Cast & Crew
In 1916, song-and-dance man Harry Palmer meets Jo Hayden and Jimmy K. Metcalfe, partners in a vaudeville act playing at the same small-town theater. Jimmy and Harry, who both have ambitions to make it on "the big time" circuit, quickly become rivals. One night, Harry invites Jo for coffee, plotting to get her to leave Jimmy and become his new partner. After they playfully perform a new arrangement of "For Me and My Gal," Jo, too, feels that she and Harry are great together, but does not want to hurt Jimmy. Realizing how loyal Jo is, Harry is remorseful and confesses his scheme to her. When Jo returns to her hotel, Jimmy, who is secretly in love with Jo, asks if Harry has suggested that she be his new partner. Jimmy then says that he has been planning to break up their act and insists to the suspicious Jo that he is not just making a noble sacrifice.
As America prepares for war, Harry and Jo go on the road together, playing at small-time vaudeville houses. One day, while on a train to Chicago, Jo reads that Harry and his partner, comic Sid Simms, are now playing on the prestigious Orpheum circuit. Harry is embittered that he and Jo have not been so successful, and when he accidentally wanders into the private car of vaudeville headliner Eve Minard, he is dazzled. In Chicago, while Harry spends time with Eve, Jo is visited by Jimmy, who sympathizes with the unrequited love she feels for Harry. That night, Jo goes to Eve's hotel suite and tells her that she loves Harry. Eve gently tells Jo that Harry is an opportunist and not worthy of her, then, to prove her point, asks Jo to hide when Harry arrives. Eve makes Harry an offer to join her act, and when Harry realizes that Jo will not be part of the deal, he only hesitates for a moment.
Back at their hotel, Harry tries to break the news to Jo, unaware that she already knows, and she pretends that she wants to go back with Jimmy. When she starts to cry, though, he realizes that he is in love with her and decides to turn Eve down. As they are about to leave for their next job, they get a telegram from their agent, Eddie Milton, saying that they are booked for the Palace in New York, and Harry proposes that they marry after their first matinee. In New York, when they discover that the telegram was suppposed to read "the Palace in Newark," they are shattered, especially as Jimmy and Sid actually are opening at the Palace, New York. Harry still wants to get married that day, but Jo insists on waiting until they really play the Palace. A short time later, Bert Waring, manager of the Palace, sees their act in Newark and offers them a booking. They are ecstatic until Harry receives a draft notice. Despite Jo's feelings that he, like her kid brother Danny, must do his duty, Harry bitterly determines that he will not lose his big chance.
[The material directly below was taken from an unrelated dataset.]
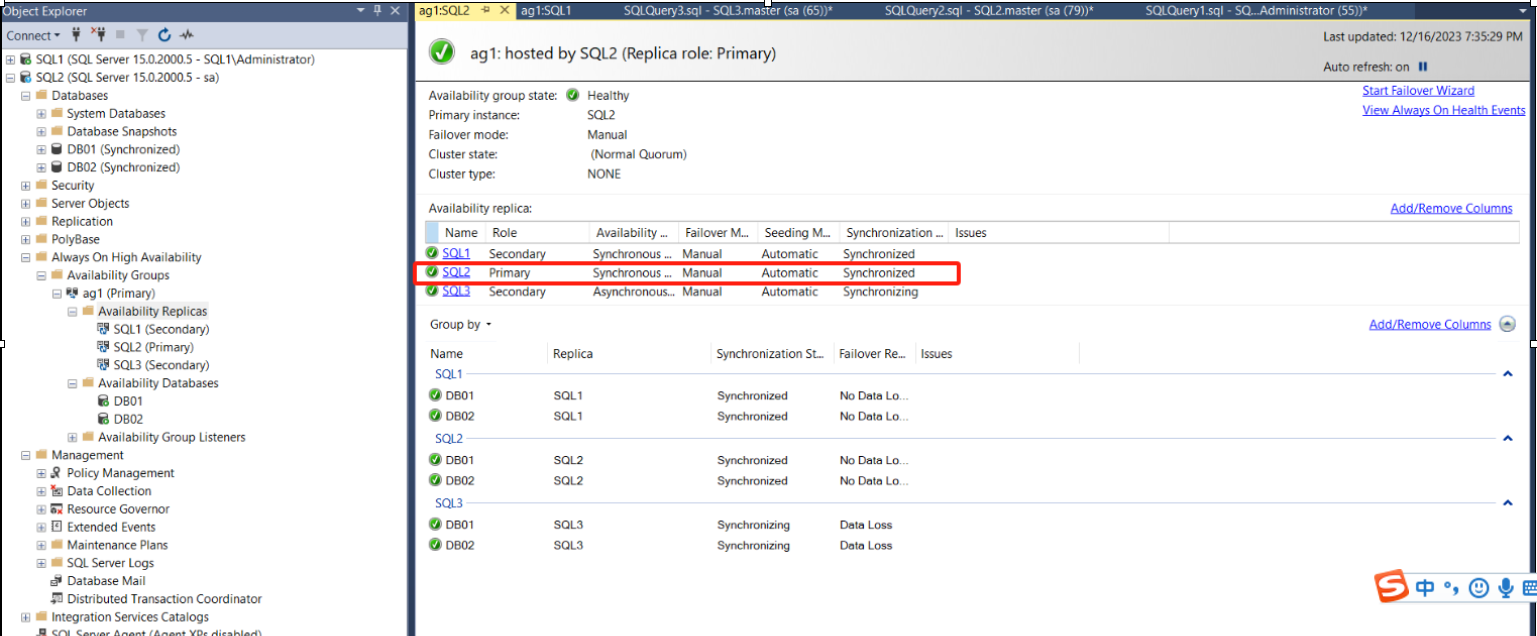The height and width of the screenshot is (636, 1537).
Task: Pause dashboard auto refresh
Action: [x=1423, y=67]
A few weeks later, after receiving several postponements, Harry must report for his physical the day before they open at the Palace and, in desperation, slams the lid of a heavy trunk down on his hand. The next day, after he receives a six-week deferment, he returns to his hotel to find Jimmy there, in uniform. When Jo receives a telegram informing her that Danny has been killed in action, Harry tries to comfort her, but when she sees his hand, she realizes what he has done and says that she never wants to see him again. After six weeks, Harry learns that his hand is permanently crippled and he will never be admitted to the Army. He then tries to enlist in other branches of the service, but is turned down.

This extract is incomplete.